Firefighters turn up the heat on Ravens game days

January 13, 2007|By ROB KASPER

Today, armies of tailgaters and food vendors will encircle M&T Bank Stadium as the Ravens take on the Colts in an AFC playoff game. In games gone by, I have participated in this pre-game feeding frenzy. It is quite a scene. Nowhere else on earth can you see so many once mild-mannered souls don Ray Lewis jerseys and purple camouflage pants and sport a yee-haw attitude.

One spot in this carnival that offers a taste of city history, as well as cold brews and pit beef, is the old Engine 37 firehouse that sits almost in the shadow of the stadium. I visited it one day last week, before the game-day hordes invaded. The brick building commands the corner of Ridgely and West streets and serves as a union hall for Baltimore Firefighters Local 734.

The firehouse was on the scene long before the Ravens or even the Colts were around. Built in 1910 and renovated in 1991, the building has retained its tin ceiling and its brass fire pole. On the ceramic tile walls of the first floor, you can see the vestiges of harness racks, evidence of the fire horses that were quartered there.

The horses, I am told, could climb ordinary steps. So to prevent them from meandering up to the second floor and bothering the men, the builders put in a spiral staircase. The staircase, a metal beauty, is still there.

Another architectural highlight is an add-on. It is a piece of the Section 28 grandstand from Memorial Stadium where the Orioles and the Colts, and even the Ravens, used to play. How the large metal structure got from Memorial Stadium to its perch above the bar in a former firehouse, nobody is saying.

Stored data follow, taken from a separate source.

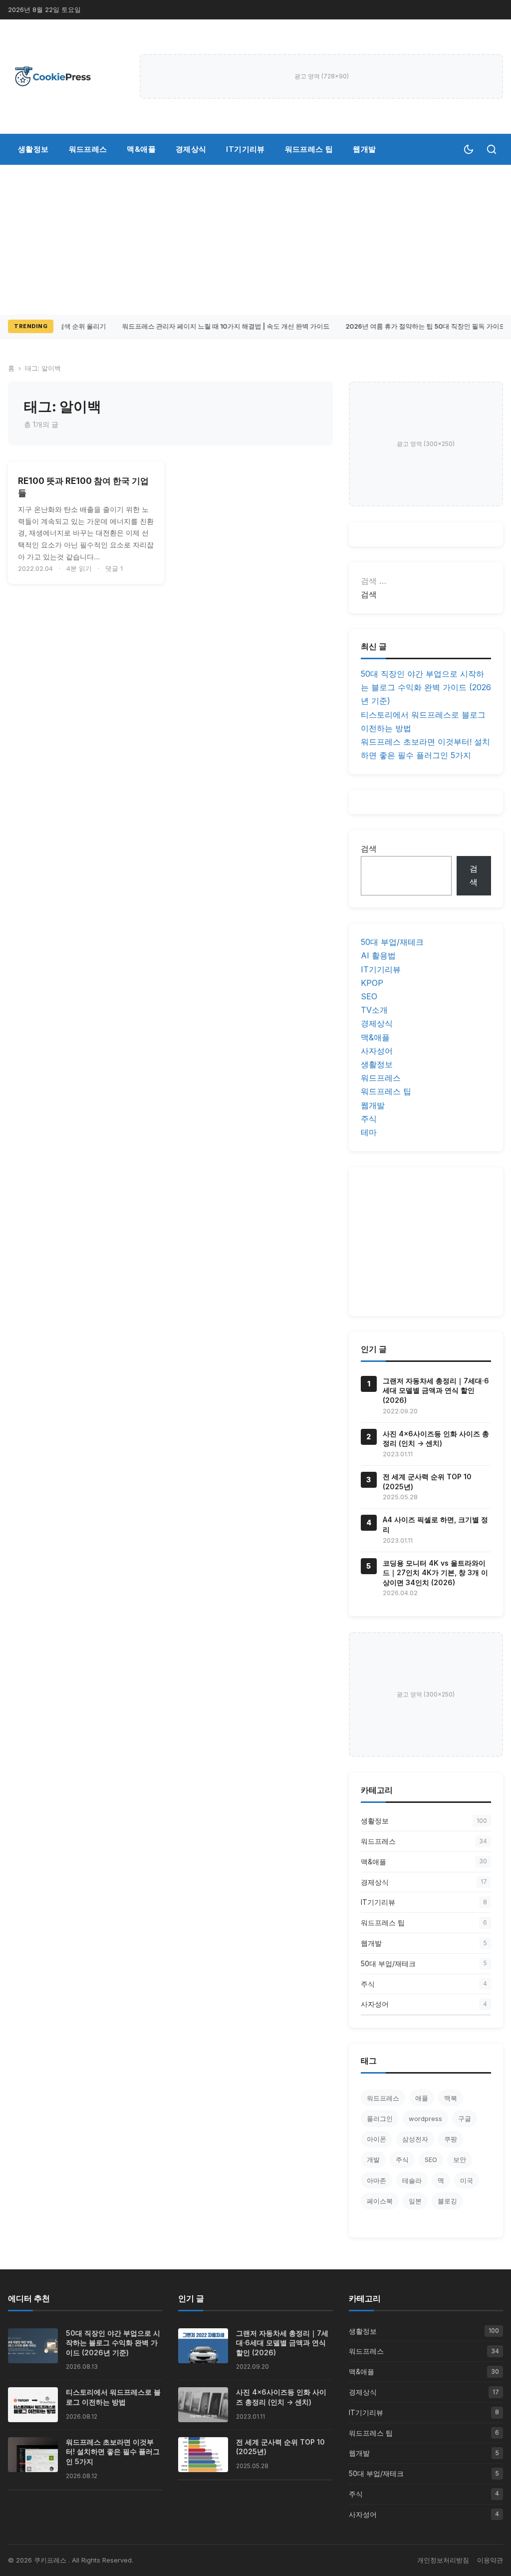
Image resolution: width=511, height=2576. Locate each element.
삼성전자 (415, 2139)
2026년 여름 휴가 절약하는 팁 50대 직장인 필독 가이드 (421, 326)
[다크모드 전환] (468, 149)
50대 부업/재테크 (392, 942)
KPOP (372, 983)
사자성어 (377, 1051)
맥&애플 (141, 149)
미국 (466, 2180)
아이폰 (376, 2139)
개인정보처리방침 (443, 2560)
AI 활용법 (378, 955)
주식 (369, 1119)
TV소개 (374, 1010)
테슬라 (412, 2180)
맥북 (450, 2098)
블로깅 (447, 2201)
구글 (464, 2119)
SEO (369, 996)
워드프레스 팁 (309, 149)
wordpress (425, 2119)
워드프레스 (88, 149)
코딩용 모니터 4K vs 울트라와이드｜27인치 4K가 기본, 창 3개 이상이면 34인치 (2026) (435, 1573)
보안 (459, 2159)
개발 (373, 2159)
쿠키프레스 (51, 2560)
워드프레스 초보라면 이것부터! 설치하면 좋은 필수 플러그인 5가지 (113, 2452)
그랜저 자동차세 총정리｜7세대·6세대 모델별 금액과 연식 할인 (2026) (436, 1390)
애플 (421, 2098)
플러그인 (380, 2119)
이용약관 (490, 2560)
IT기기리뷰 (245, 149)
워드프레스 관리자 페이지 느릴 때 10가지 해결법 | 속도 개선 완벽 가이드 (221, 326)
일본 (415, 2201)
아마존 (376, 2180)
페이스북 (380, 2201)
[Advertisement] (255, 240)
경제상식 (191, 149)
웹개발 (364, 149)
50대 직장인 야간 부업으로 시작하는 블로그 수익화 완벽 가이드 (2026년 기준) (426, 687)
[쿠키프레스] (53, 76)
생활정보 (33, 149)
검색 (369, 849)
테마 (369, 1132)
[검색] (491, 149)
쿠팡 (450, 2139)
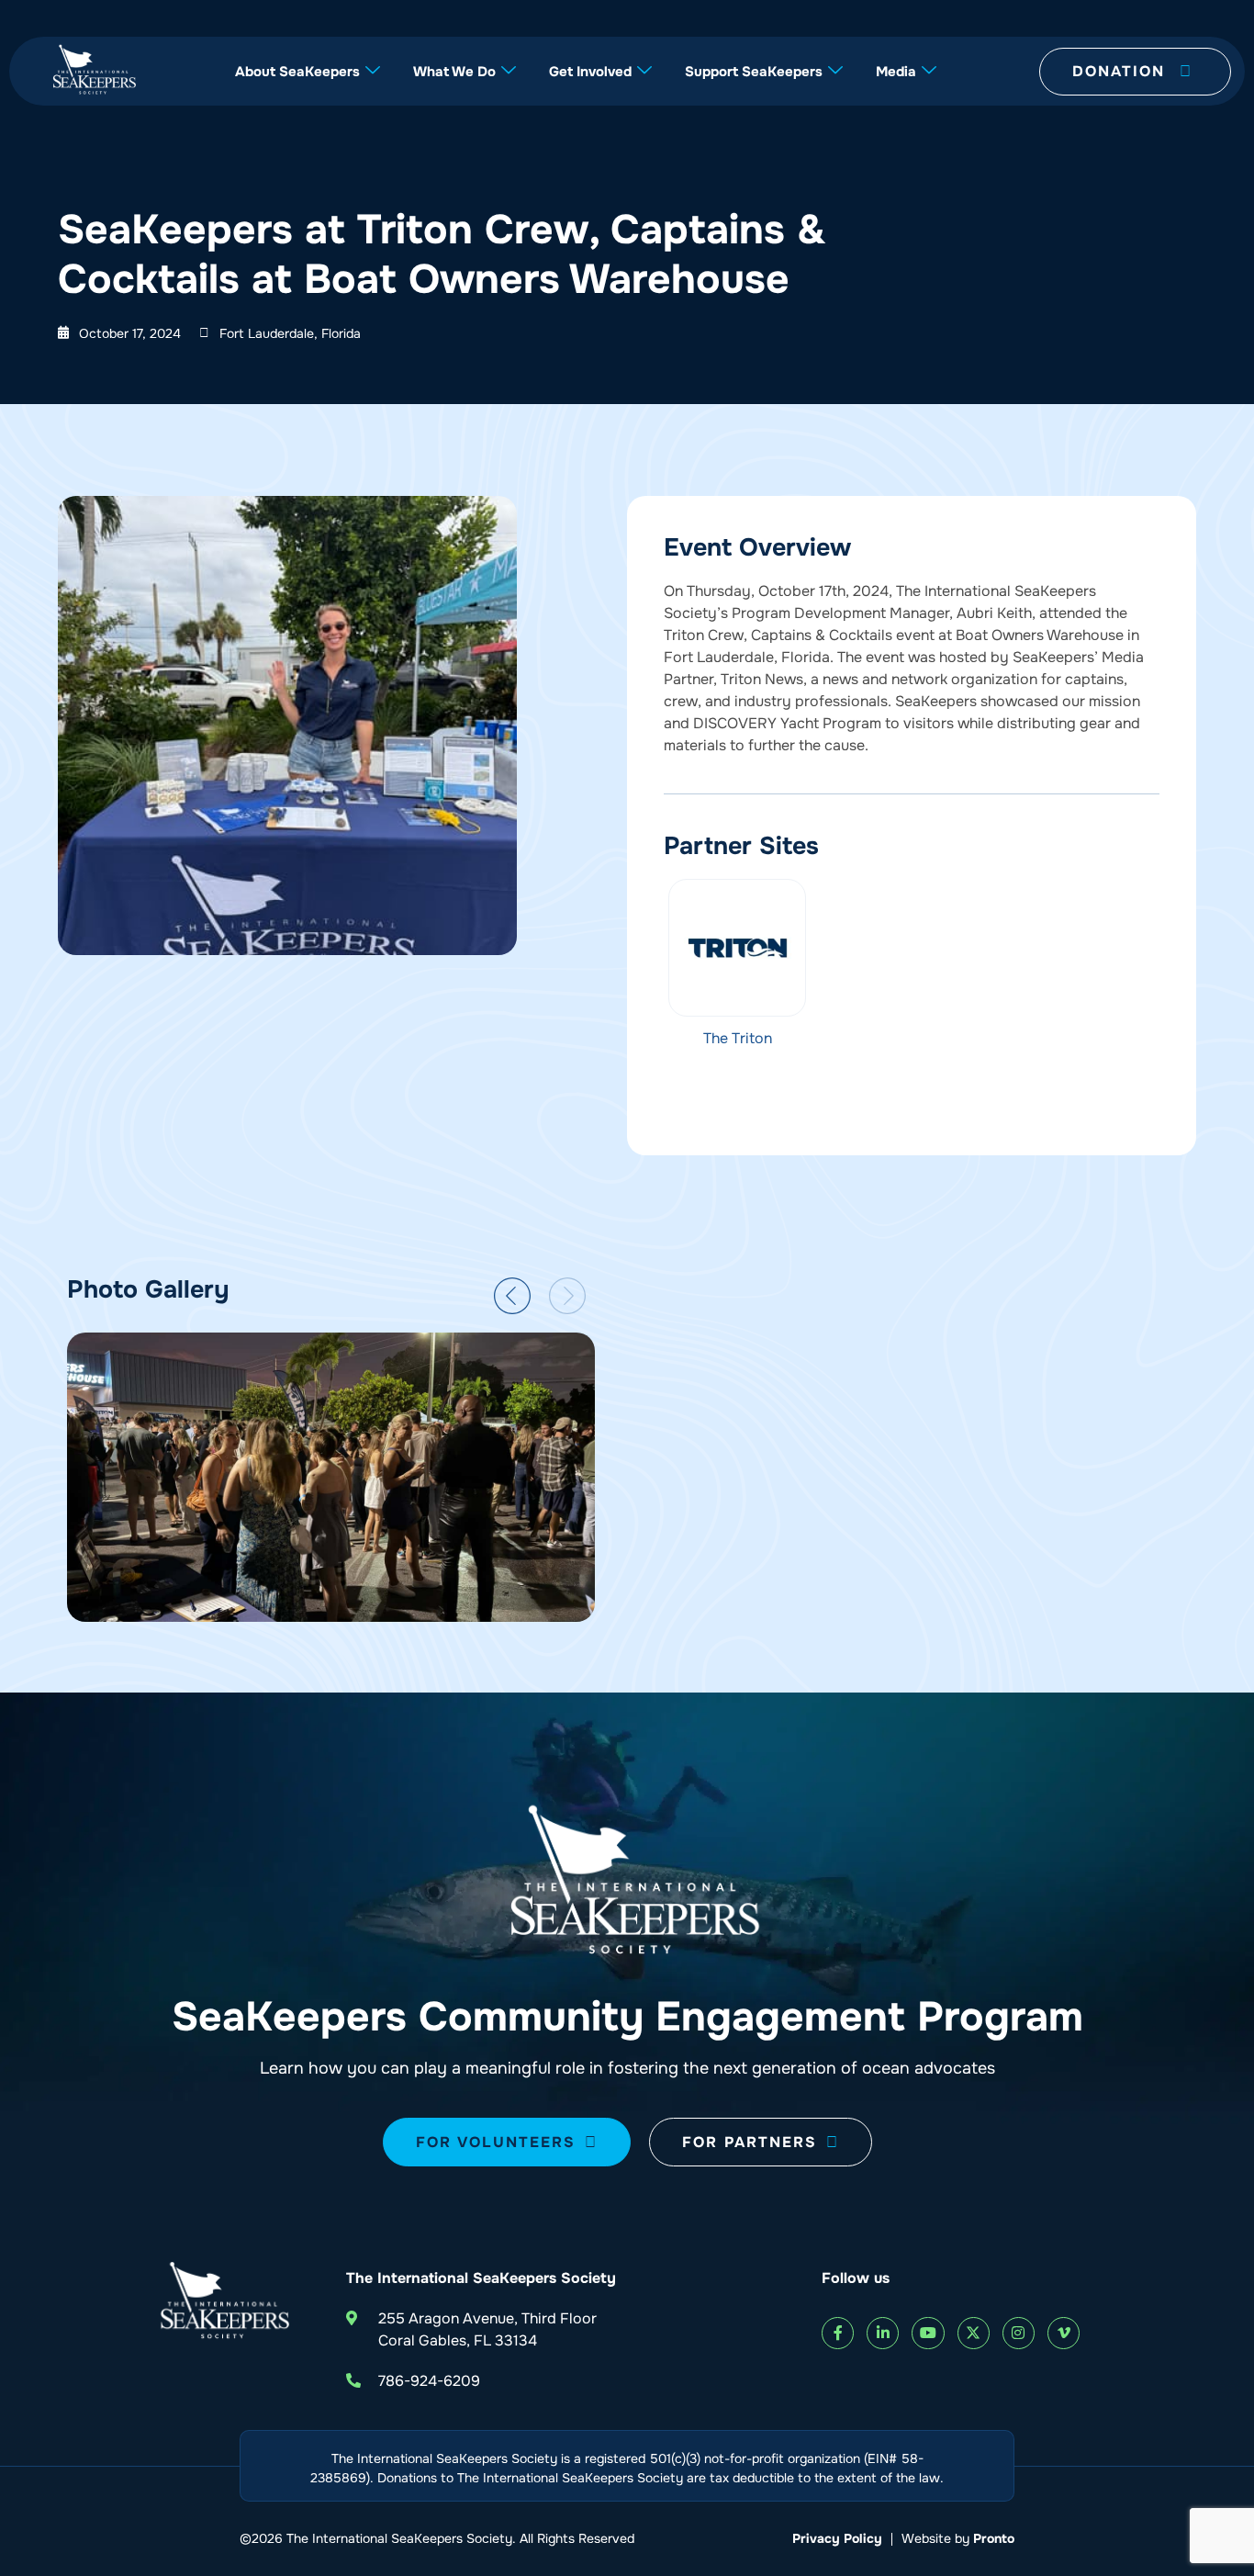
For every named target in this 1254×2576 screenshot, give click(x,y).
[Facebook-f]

Rick Schluderberg used to go to the Colts games when he was a boy, riding the bus from his family home in Pigtown to Memorial Stadium on 33rd Street. His father, Gordon, a police officer in the Northern District who worked the football games, would let his son stand near him on the sidelines. Now Schluderberg is the president of the city firefighters union.

On Tuesday night of this week, he presided over a union meeting in the hall. On Wednesday morning, he was lugging some 400 pounds of ham and turkey into the walk-in refrigerator, in a spot in the back of the hall where the old cotton fire hoses were hung to dry.

Schluderberg is one of a group of about 35 men and women, some of them retired firefighters, most of them veterans of the force, who, along with members of their families, puts on these pre-game feeds. Schluderberg said he came up with the idea some years ago.

The coffers of the union's fund for widows and orphans, once funded by a 50-50 raffle, were shrinking, and the firefighters were looking for a way to replenish them. Then a new football stadium sprouted on the hall's eastern horizon, about a half-dozen blocks away, bringing thousands of fans into the neighborhood on fall weekends. One thing led to another, and then to the firefighters' first pit-beef smoker.

It was a converted fuel drum, and with it they cooked up about 400 pounds of meat and stuffed it into sandwiches. Word soon spread among football fans about the firehouse fare, and the firefighters needed a bigger cooker. So in June 1999, a delegation drove a pickup truck down to Summerville, S.C., the hometown of Billy Martin, one of their members, and the headquarters of Carter's Cookers, a barbecue-rig-building outfit. A few days later, the firefighters rolled back into Baltimore with their truck pulling a giant, stainless-steel, three-grill propane cooker made for them by the South Carolina crew.

On game days, such as today, a crew, often composed of Bill Gray, Dave Zepp and Charlie Cieslak, fire up this cooker in the wee hours of the morning. The beef, 6-pound cuts called eye rolls, is sprinkled with black pepper and garlic, then sprayed with a mixture of vinegar and water as it cooks for several hours at 325 degrees. Once off the fire, it rests in insulated coolers.

Next, the slicers -- a group usually consisting of Bob Sledgeski, Martin and Schluderberg -- go to work transforming the 700 pounds of pit beef, as well as some 400 pounds of turkey and ham, into sandwiches that fetch $6.

Huge pots of firehouse chili and pans of Italian sausage and peppers, prepared earlier in the week by Cieslak, are reheated and spooned out at $4 a serving. They join a beef stew, sold in $4 portions, whipped up by the mother of Lenore Festerman, a paramedic and member of the firehouse crew. All this is washed down with rivers of $2 domestic canned beer.

The doors open about four hours before kickoff, and the main hall quickly fills up and the crowd spills over onto tables set up under tents on the sides and rear of the building. The Bay, a radio station at 100.7 on the FM dial, broadcasts from the site. The place is loud and crowded. Schluderberg estimated that about 1,500 people will visit the hall and the adjoining tents during the four hours leading up to today's game.